Single by Robert Johnson
- Released: April 1937
- Recorded: November 27, 1936
- Studio: Gunter Hotel, San Antonio, Texas
- Genre: Blues
- Length: 2:39
- Label: Vocalion, ARC
- Songwriter(s): Robert Johnson
- Producer(s): Don Law

= Last Fair Deal Gone Down =

"Last Fair Deal Gone Down" is a song by American blues musician Robert Johnson. It was recorded during Johnson's third recording session in San Antonio, Texas, on November 27, 1936. The song was released on a 78 rpm record in April the following year by Vocalion Records as the second side of "32-20 Blues". It was included on the first reissue of Johnson's songs, King of the Delta Blues Singers in 1961. In 1990, it was released on compact disc as part of The Complete Recordings box set, and in 2000 it was included in Harry Smith's Anthology of American Folk Music, Vol. 4.

The song connects some scenes of gambling, work and romance, by situating them on the Gulf and Ship Island Railroad. The expression "Deal Go Down" comes from the card game "Georgia Skin".

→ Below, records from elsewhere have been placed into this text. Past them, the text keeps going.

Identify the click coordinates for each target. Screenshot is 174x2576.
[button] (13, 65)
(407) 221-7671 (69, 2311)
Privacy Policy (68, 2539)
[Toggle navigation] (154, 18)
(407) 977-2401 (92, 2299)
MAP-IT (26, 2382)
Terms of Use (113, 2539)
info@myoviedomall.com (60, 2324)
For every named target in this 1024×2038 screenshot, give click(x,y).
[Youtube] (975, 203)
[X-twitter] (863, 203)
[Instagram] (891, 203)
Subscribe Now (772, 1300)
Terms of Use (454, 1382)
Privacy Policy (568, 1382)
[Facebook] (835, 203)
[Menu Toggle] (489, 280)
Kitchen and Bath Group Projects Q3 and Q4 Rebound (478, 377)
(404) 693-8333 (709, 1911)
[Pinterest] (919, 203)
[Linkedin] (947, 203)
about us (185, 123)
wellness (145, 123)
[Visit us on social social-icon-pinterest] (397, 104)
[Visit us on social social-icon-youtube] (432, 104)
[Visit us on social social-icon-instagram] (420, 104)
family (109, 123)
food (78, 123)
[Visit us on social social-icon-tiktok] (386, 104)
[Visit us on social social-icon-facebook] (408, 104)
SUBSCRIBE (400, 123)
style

The railroad serves as more than a setting; Max Haymes finds, in the one unclear verse, a furious description of the convict lease work used when the railroad was laid, before Johnson was born. Elijah Wald agrees that the song features lyrics and structure of an archaic work song, similar to "It Makes A Long Time Man Feel Bad"; the traditional melody and structure were adapted from Charley Patton's record, "You're Gonna Need Somebody When You Die" (1929), its lyrics discarded. David Brackett describes the musical changes, "Johnson modifies this arrangement, simplifying the high-register slide part... and adding a contrasting syncopated figure in the middle of the recording (but omitting the sermon)." But Wald traces also lyrics borrowed from the song "Don’t Let Your Deal Go Down", recorded by Fiddlin' John Carson among others, which might have suggested to Johnson some of the changes in arrangement.